#### [Work instructions]
1 > Reproduce verbatim the part of the blog post that opens with the words containing "There it is." and closes with "anyone--friendship or beyond.".
2 > Answer these from the blog post below:
(a) What book is the quoted passage about the autopsy taken from?
(b) What does the hidden box contain?
(c) Into what does the writer feel compelled to separate the parts of a sequence of events?
3 > From the blog post below, list every moment named in the sentence that begins "That job interview".

#### [Source document]
Dissecting the Details
Sunday, March 24, 2013 / 10:25 AMAfter Joan Didion's husband died, she knew she wanted an autopsy. Not just wanted one--she actively wanted one:
"If whoever it was at New York Hospital who asked me to authorize an autopsy experienced such anxiety I could have spared him or her. I actively wanted an autopsy. I actively wanted an autopsy even though I had seen some, in the course of doing research. I knew exactly what occurs, the chest opens like a chicken in a butcher's case, the face peeled down, the scale in which the organs are weighed. I had seen homicide detectives avert their eyes from an autopsy in progress. I still wanted one. I needed to know how and why and when it had happened."
-The Year of Magical Thinking
Perhaps this is simply the trait of being a writer, or perhaps it's because Joan was an anxious person by nature. I think it's the combination of being an anxious writer. Life is about the details--about picking them apart and figuring out the who, what, where facts of every second. That job interview, that argument with a parent, that first kiss, that first heartbreak, that moment when you said you wanted to talk about love in a letter two years ago.
I feel like I'm always dissecting every aspect of my life. In every sequence of events, I feel compelled to separate the parts into petri dishes labeled with an appropriate title. What was said? What was meant--or, rather, what did I mean? All this, in hopes that I will discover what I missed, and can say, "A-ha! There's the moment."
There it is. The moment. The moment after replaying every second in your head and every instance of woulda, coulda, shoulda, you realize what it is that really happened because you've finally stepped back far enough to see the whole line, not just a dot:
There is a part of me that believes I have done the wrong thing all these years by never walking away when my instincts demanded it, but I know if it were not for the pain, I would never have the strength and the courage to be where I am today. I would not have the conviction to stand confidently for my beliefs. I would not have the patience to open my heart to anyone--friendship or beyond.
And yet, right now, the hidden box full of letters from over the years still exist as a reminder of my failures thus far. I wish I could trace the lines back far enough to pinpoint that moment I missed, because I will never know. (You will never tell me.) I don't know if it would help or if it would change anything; I doubt that it would. Did knowing how her husband died make life suddenly better for Joan? Does knowing the reasons anyone disappears or anything falls apart help us gain closure and move on with our lives? Does anything?

#### [Dataset extract]
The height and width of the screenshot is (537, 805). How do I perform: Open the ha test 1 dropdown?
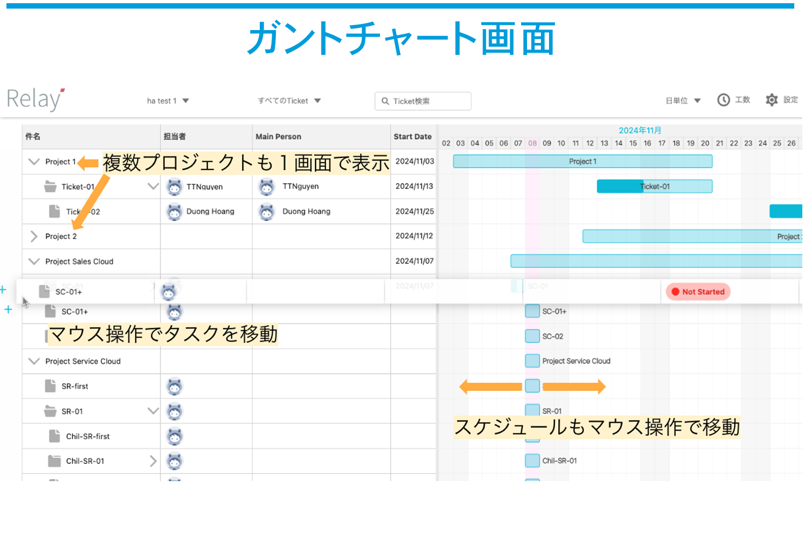click(x=167, y=101)
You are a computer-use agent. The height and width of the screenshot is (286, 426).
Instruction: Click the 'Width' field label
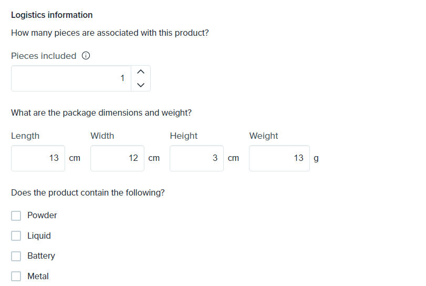coord(102,136)
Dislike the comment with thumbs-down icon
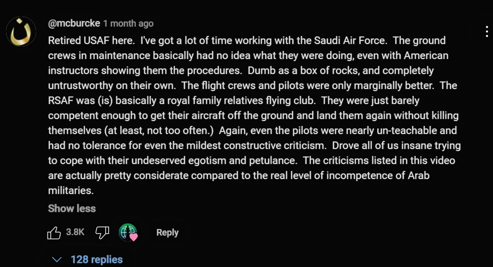The height and width of the screenshot is (267, 493). pyautogui.click(x=102, y=233)
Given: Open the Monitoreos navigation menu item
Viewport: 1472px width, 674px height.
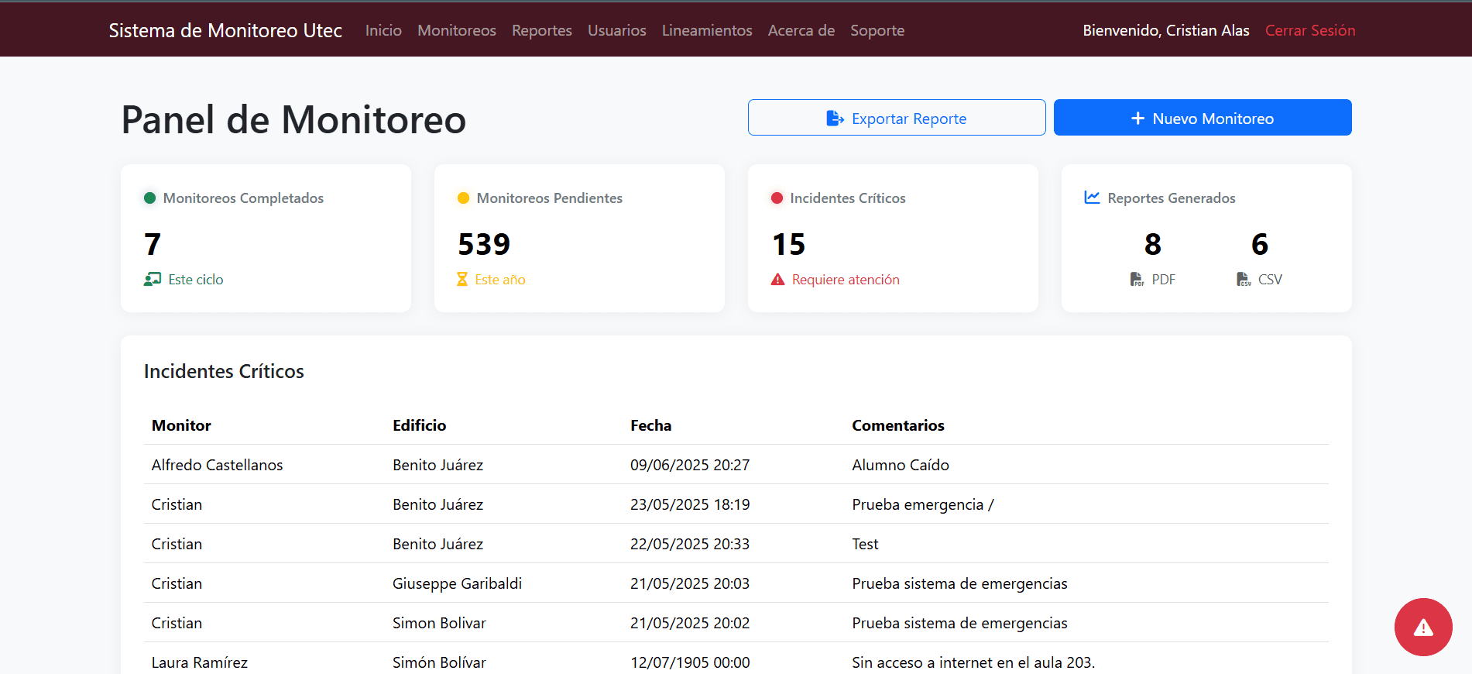Looking at the screenshot, I should click(456, 30).
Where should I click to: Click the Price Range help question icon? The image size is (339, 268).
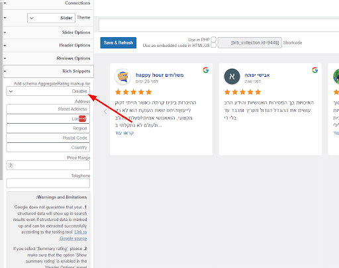click(11, 165)
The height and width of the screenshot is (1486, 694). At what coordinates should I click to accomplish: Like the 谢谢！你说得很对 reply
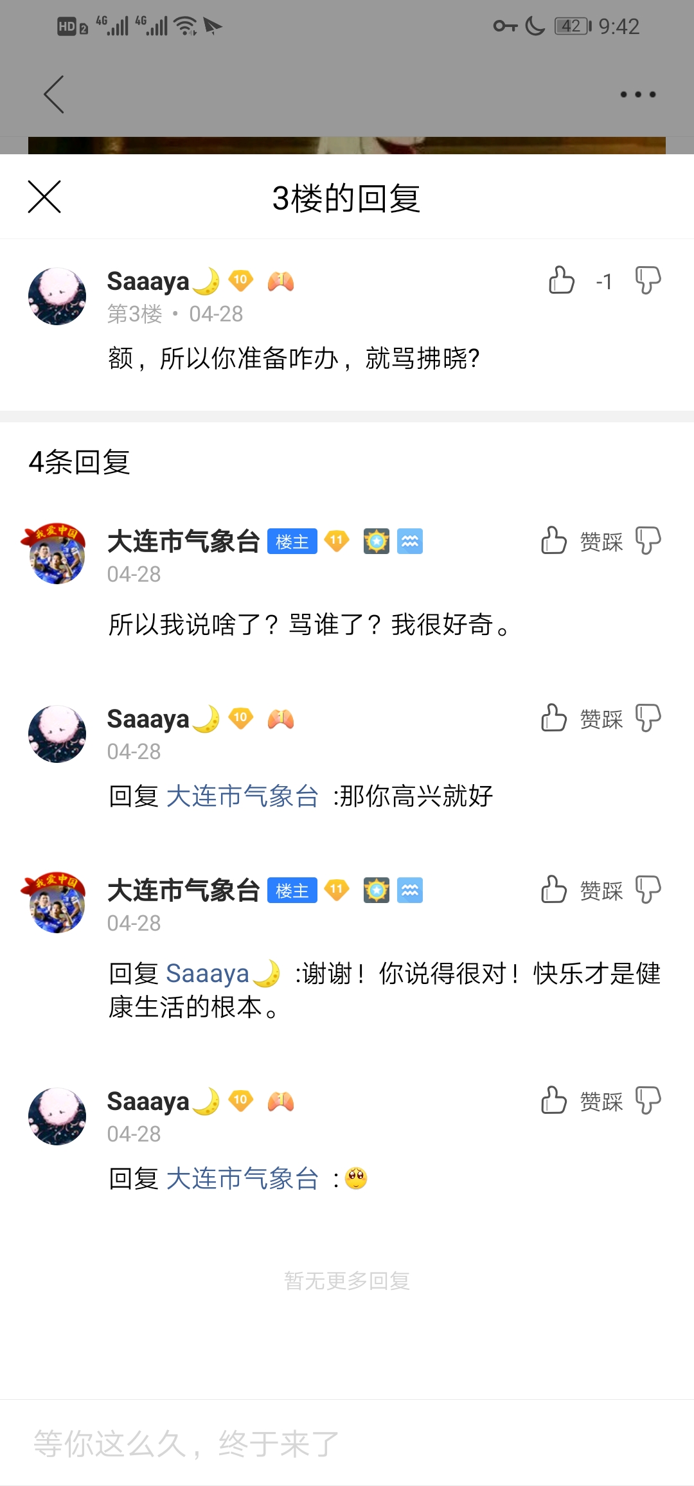[x=554, y=890]
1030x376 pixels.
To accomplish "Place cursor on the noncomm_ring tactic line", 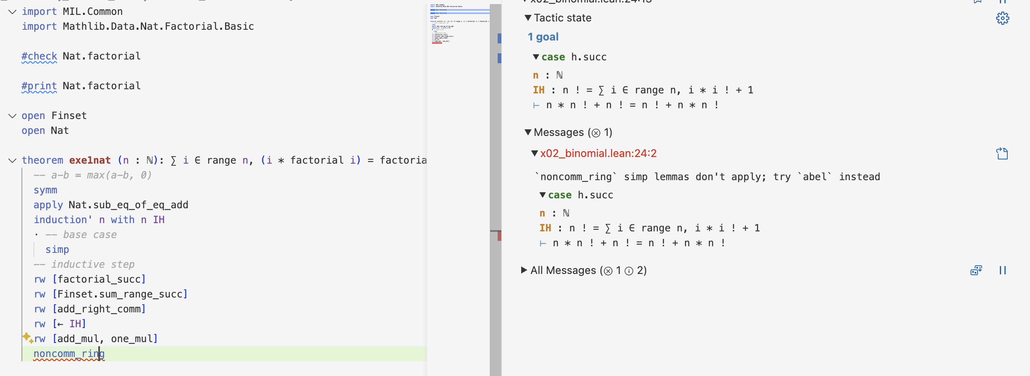I will [69, 354].
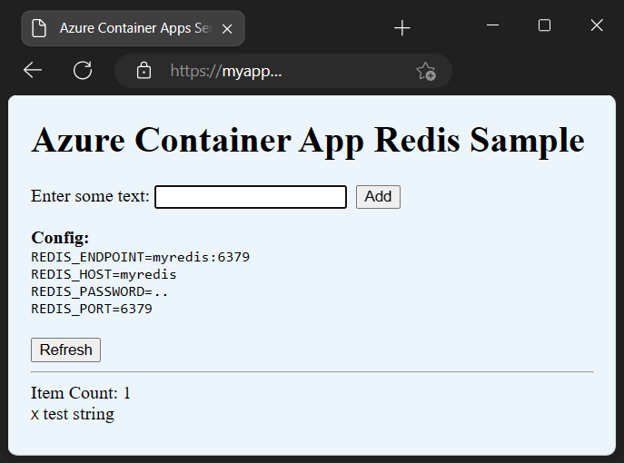Click the page icon on the browser tab

pos(39,28)
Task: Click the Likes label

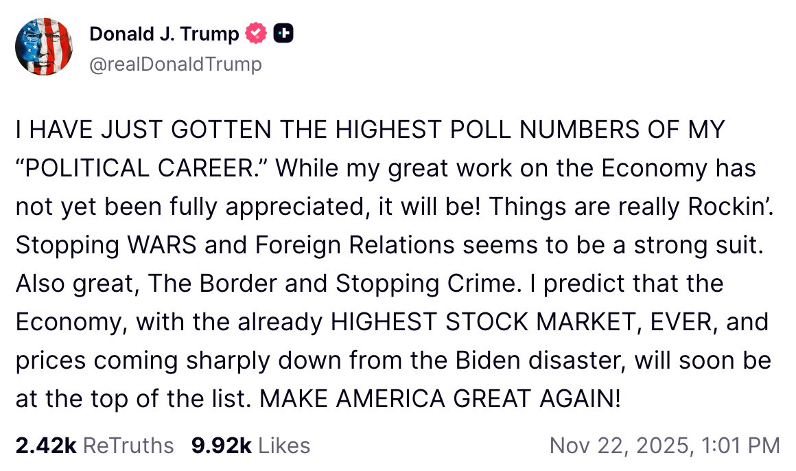Action: pos(283,446)
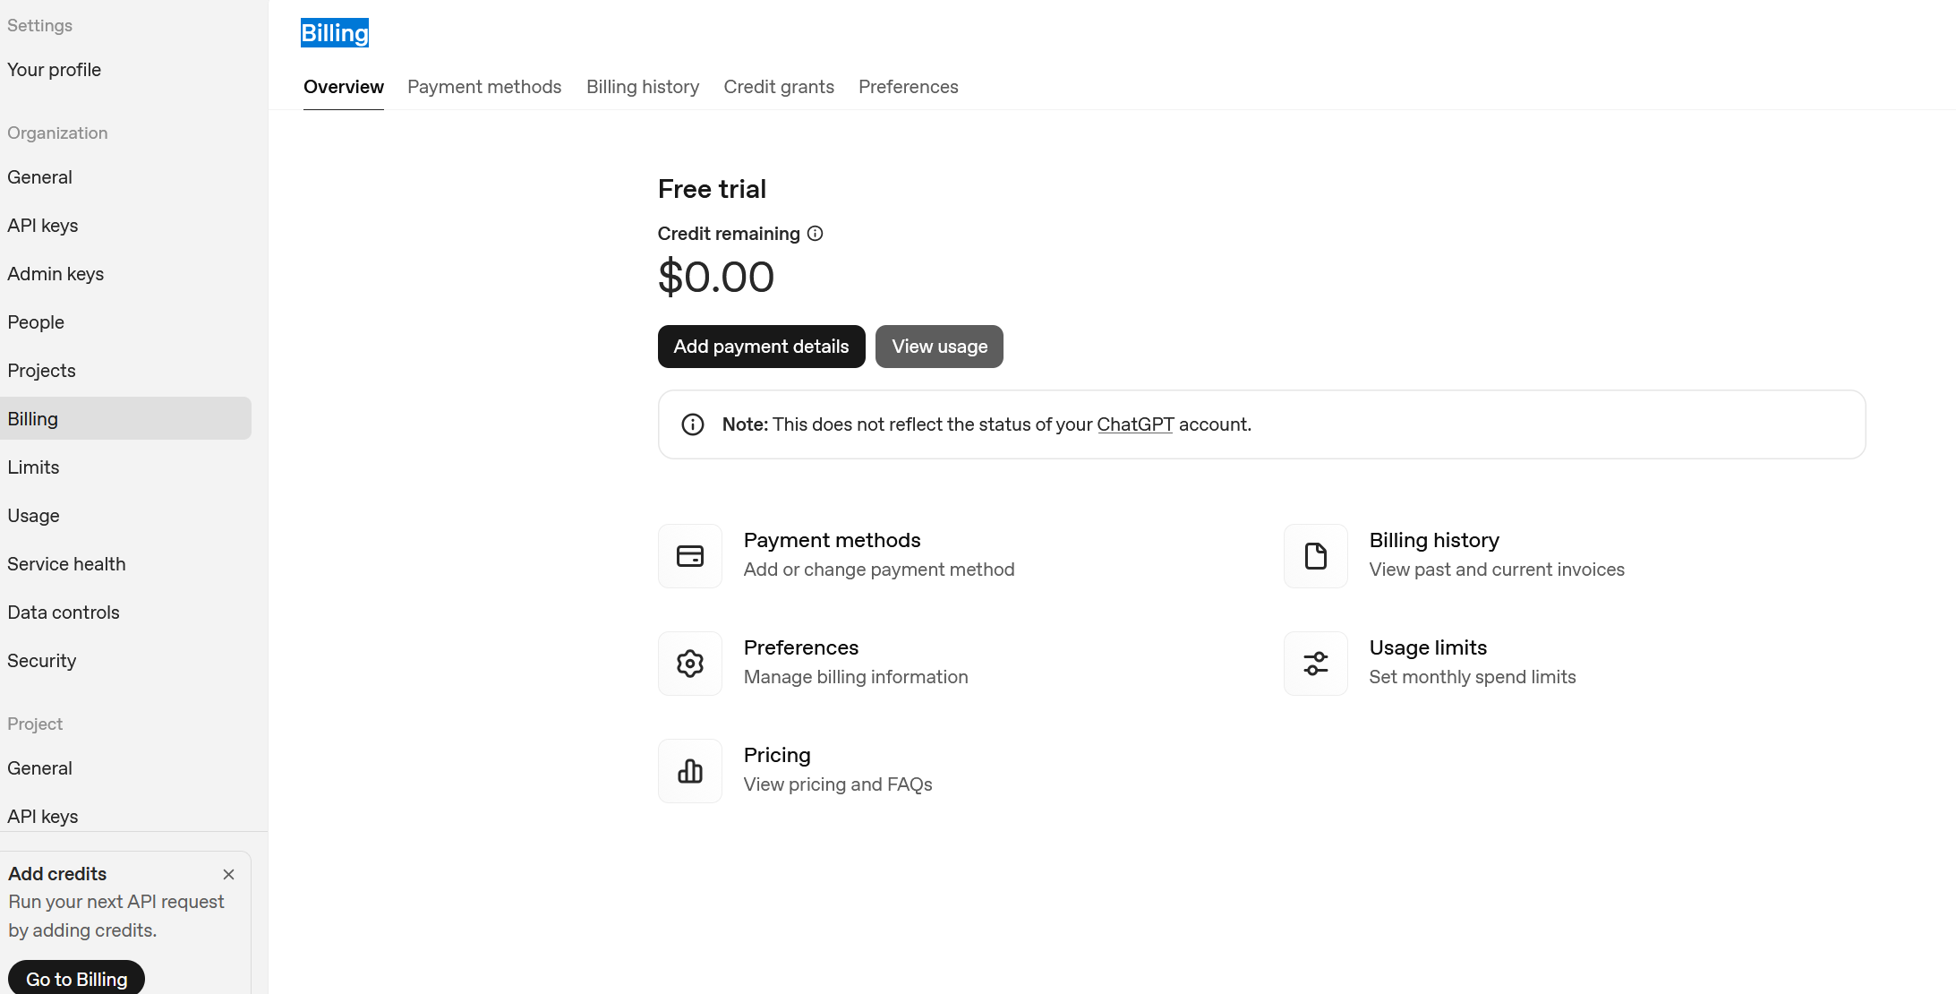Click the Credit remaining info icon
1956x994 pixels.
pyautogui.click(x=815, y=234)
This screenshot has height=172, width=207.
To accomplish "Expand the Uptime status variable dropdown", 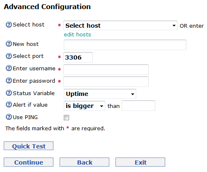I will 100,94.
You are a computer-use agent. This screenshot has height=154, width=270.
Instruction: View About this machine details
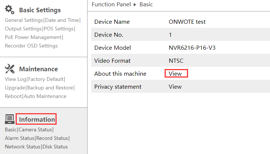click(176, 73)
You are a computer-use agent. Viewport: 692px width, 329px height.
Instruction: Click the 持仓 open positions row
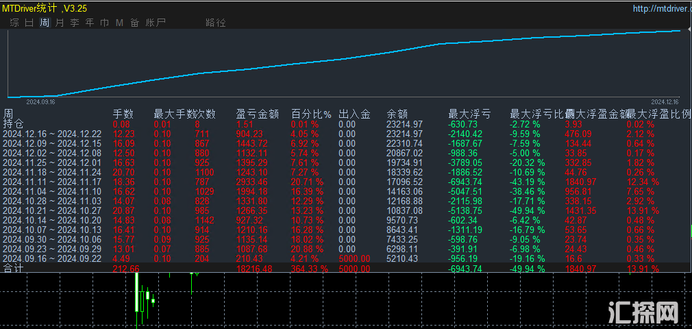[x=13, y=124]
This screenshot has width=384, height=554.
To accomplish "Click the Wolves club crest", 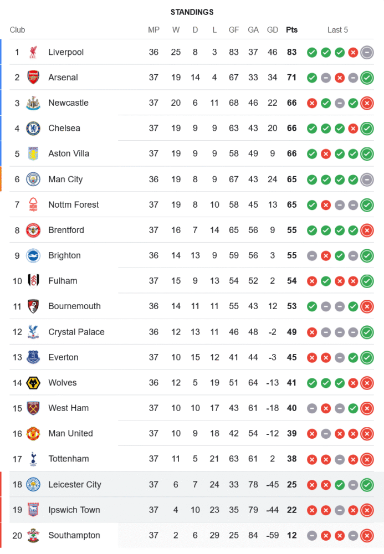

#### [Written responses]
1 >
There it is. The moment. The moment after replaying every second in your head and every instance of woulda, coulda, shoulda, you realize what it is that really happened because you've finally stepped back far enough to see the whole line, not just a dot:
There is a part of me that believes I have done the wrong thing all these years by never walking away when my instincts demanded it, but I know if it were not for the pain, I would never have the strength and the courage to be where I am today. I would not have the conviction to stand confidently for my beliefs. I would not have the patience to open my heart to anyone--friendship or beyond.

2 >
(a) The Year of Magical Thinking
(b) Letters from over the years
(c) Petri dishes labeled with an appropriate title

3 >
- That job interview
- That argument with a parent
- That first kiss
- That first heartbreak
- That moment when you said you wanted to talk about love in a letter two years ago